▸ **STORED RECORDS**:
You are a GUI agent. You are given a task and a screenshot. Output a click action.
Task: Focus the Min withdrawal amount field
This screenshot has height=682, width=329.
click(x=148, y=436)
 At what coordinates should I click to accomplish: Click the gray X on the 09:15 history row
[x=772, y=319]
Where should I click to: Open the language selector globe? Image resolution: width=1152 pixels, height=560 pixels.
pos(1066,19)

--

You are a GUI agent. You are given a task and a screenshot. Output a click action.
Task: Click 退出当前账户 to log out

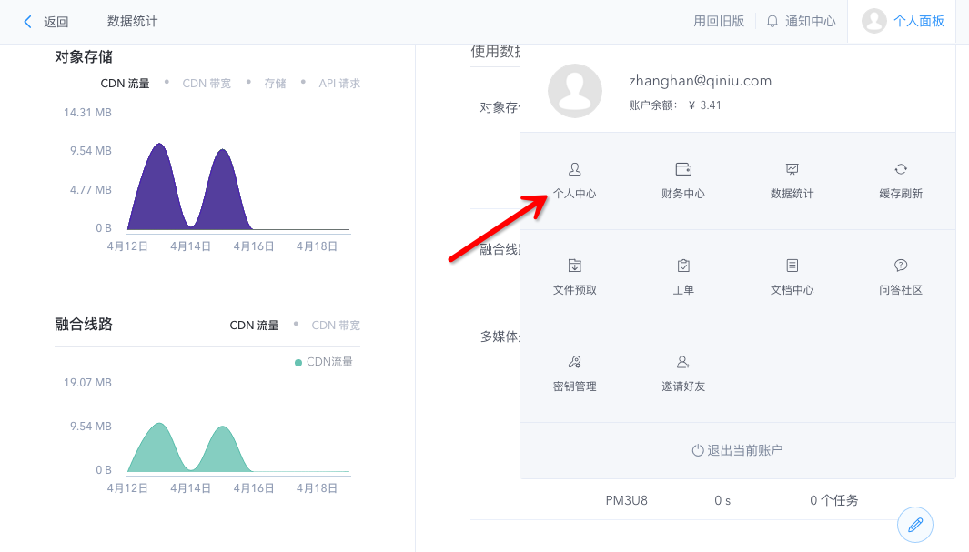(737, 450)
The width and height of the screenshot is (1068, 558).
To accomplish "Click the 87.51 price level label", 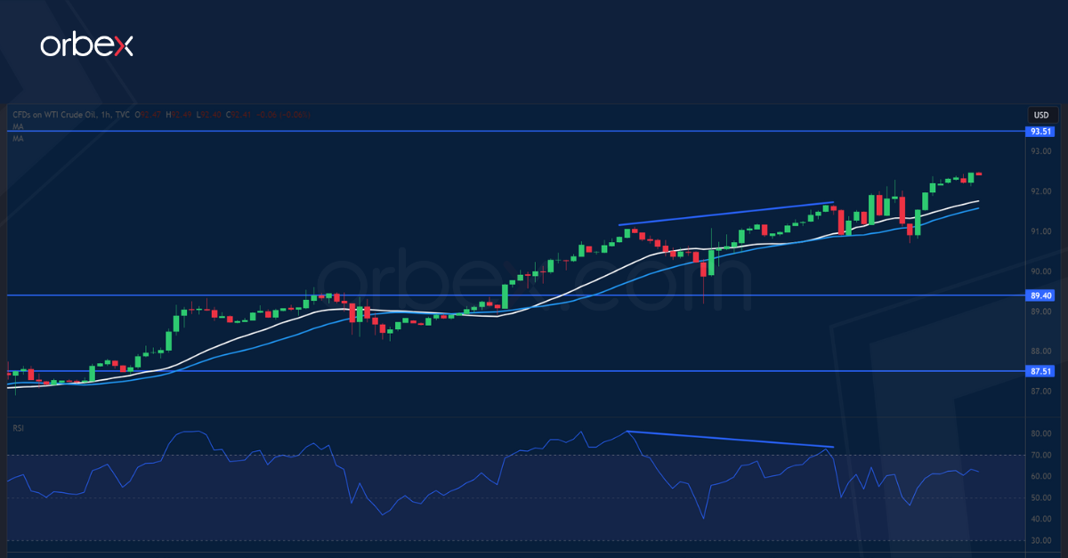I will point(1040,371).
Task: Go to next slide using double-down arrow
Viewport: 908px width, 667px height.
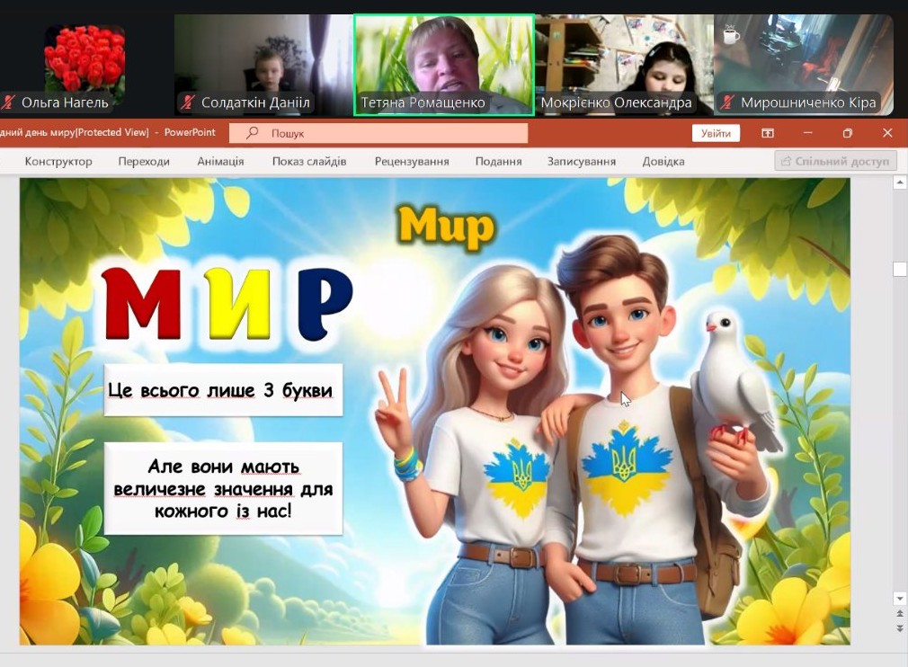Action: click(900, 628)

▸ **GIVEN PROBLEM**: Output the lines of the records word for word, starting at the line that contains "Task: Go to" and ending at the line that contains "Action: click(900, 628)", with both of those lines included. Leave the pictures out.

▸ **SOLVED PROBLEM**:
Task: Go to next slide using double-down arrow
Viewport: 908px width, 667px height.
Action: click(900, 628)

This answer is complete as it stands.